A scalable mark-sweep garbage collector on large-scale shared-memory machines

  • Authors:
  • Toshio Endo;Kenjiro Taura;Akinori Yonezawa

  • Affiliations:
  • The University of Tokyo, 7-3-1 Hongo, Bunkyo-ku, Tokyo 113, Japan;The University of Tokyo, 7-3-1 Hongo, Bunkyo-ku, Tokyo 113, Japan;The University of Tokyo, 7-3-1 Hongo, Bunkyo-ku, Tokyo 113, Japan

  • Venue:
  • SC '97 Proceedings of the 1997 ACM/IEEE conference on Supercomputing
  • Year:
  • 1997

Quantified Score

Hi-index 0.00

Visualization

Abstract

This work describes implementation of a mark-sweep garbage collector (GC) for shared-memory machines and reports its performance. It is a simple ''parallel'' collector in which all processors cooperatively traverse objects in the global shared heap. The collector stops the application program during a collection and assumes a uniform access cost to all locations in the shared heap. Implementation is based on the Boehm-Demers-Weiser conservative GC (Boehm GC). Experiments have been done on Ultra Enterprise 10000 (Ultra Sparc processor 250 MHz, 64 processors). We wrote two applications, BH (an N-body problem solver) and CKY (a context free grammar parser) in a parallel extension to C++.Through the experiments, We observe that load balancing is the key to achieving scalability. A naive collector without load redistribution hardly exhibits speed-up (at most fourfold speed-up on 64 processors). Performance can be improved by dynamic load balancing, which exchanges objects to be scanned between processors, but we still observe that straightforward implementation severely limits performance.

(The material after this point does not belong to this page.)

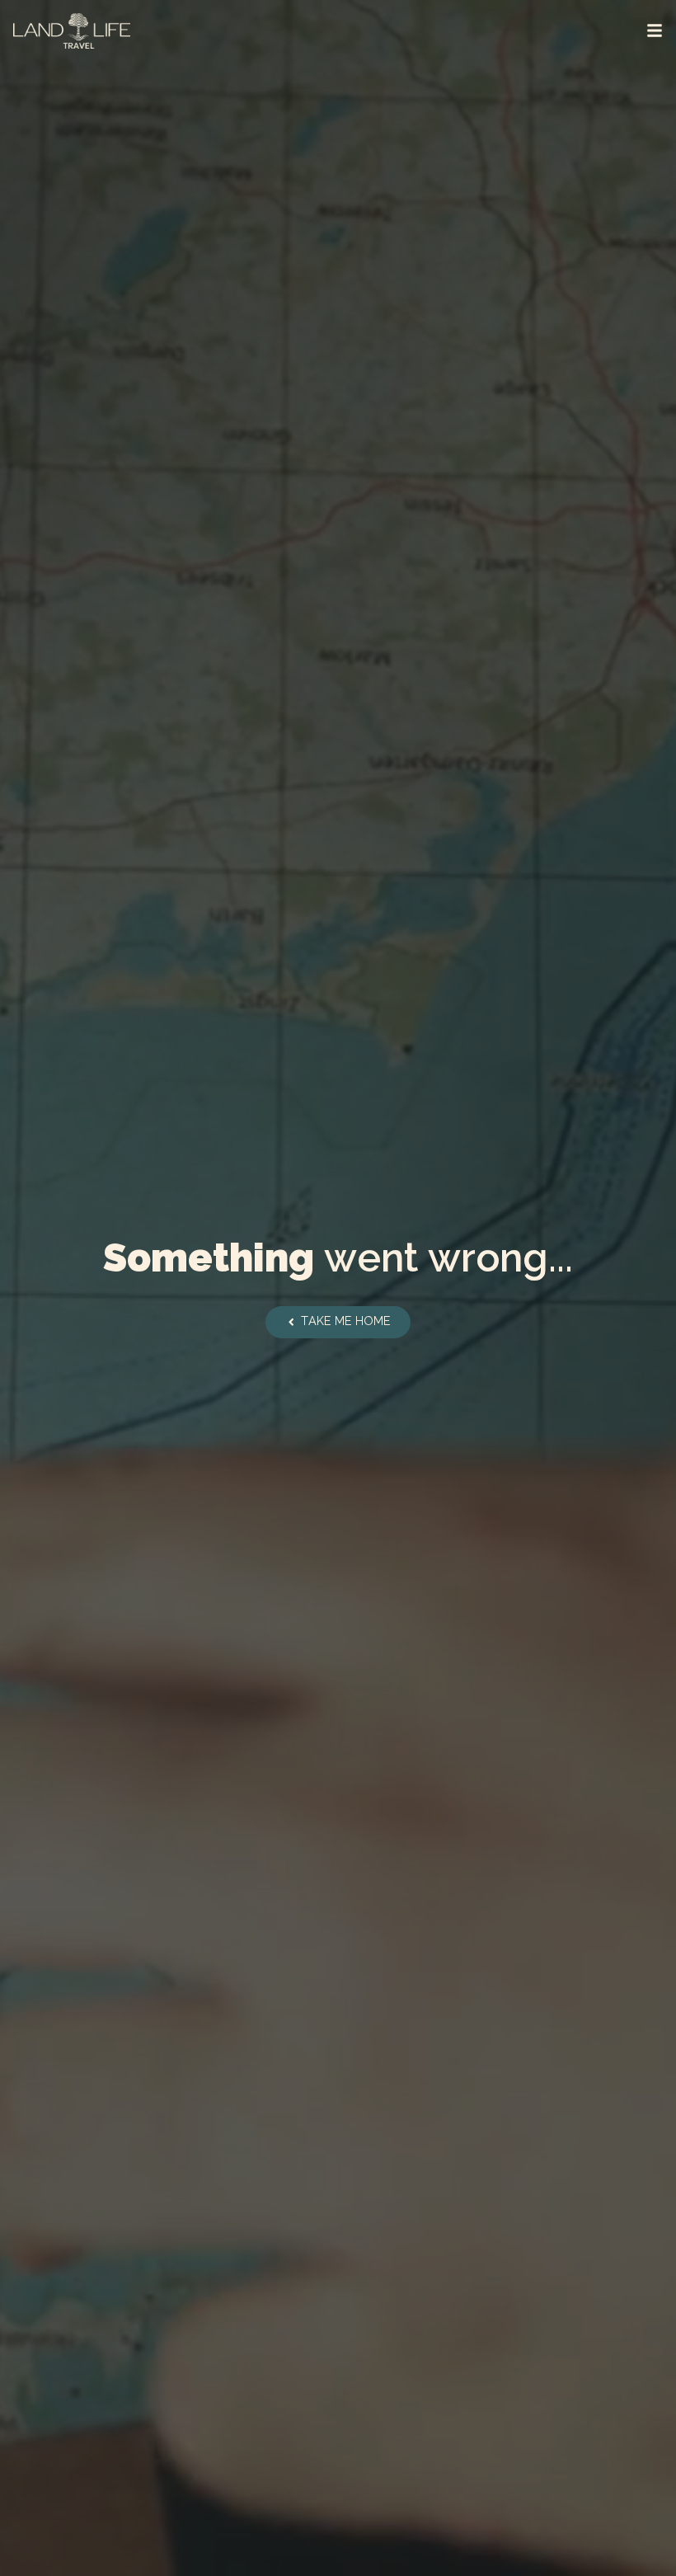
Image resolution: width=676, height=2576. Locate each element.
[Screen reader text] (654, 30)
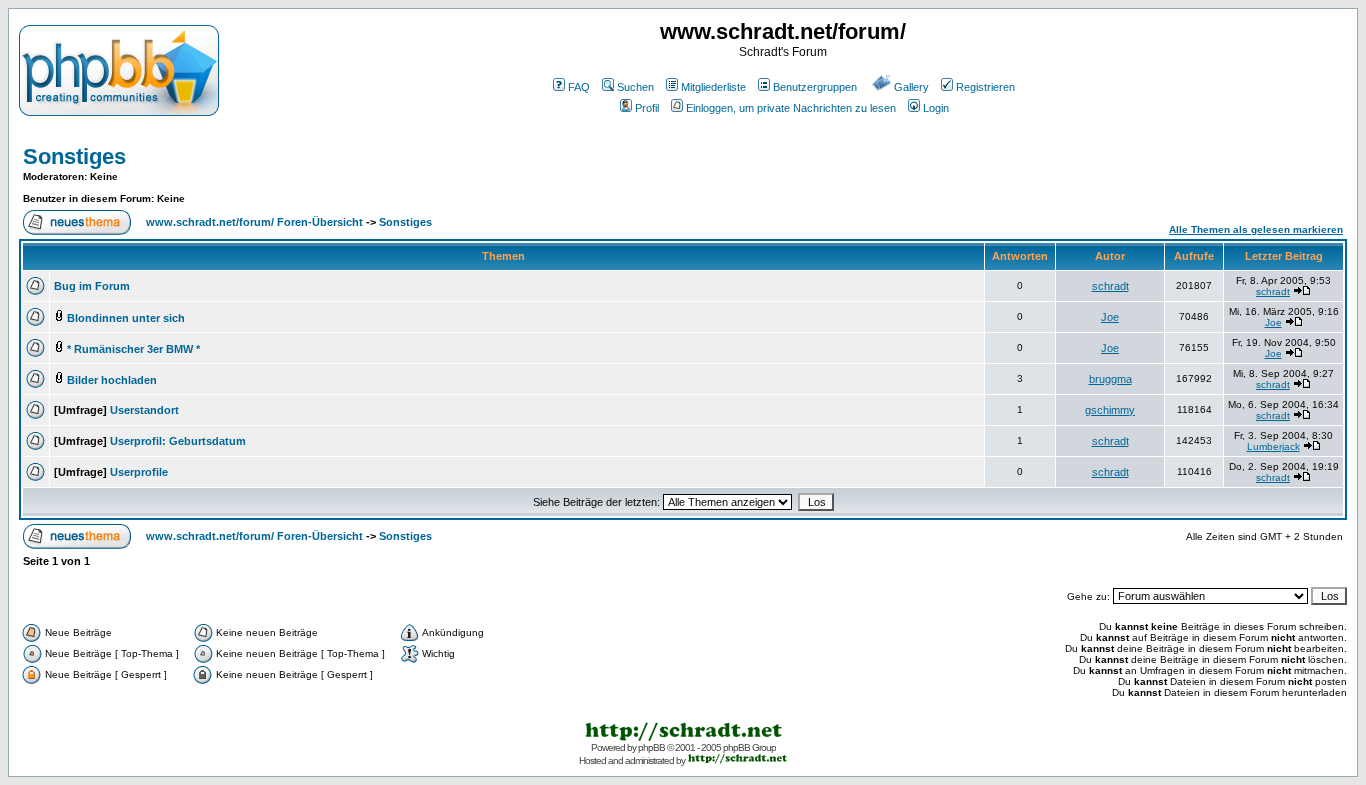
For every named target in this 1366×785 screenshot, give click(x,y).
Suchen (635, 87)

First, large objects become a source of significant load imbalance, because the unit of load redistribution is a single object. Performance is improved by splitting a large object into small pieces before pushing it onto the mark stack. Next, processors spend a significant amount of time uselessly because of serializing method for termination detection using a shared counter. This problem suddenly appeared on more than 32 processors. By implementing non-serializing method for termination detection, the idle time is eliminated and performance is improved. With all these careful implementation, we achieved average speed-up of 28.0 in BH and 28.6 in CKY on 64 processors.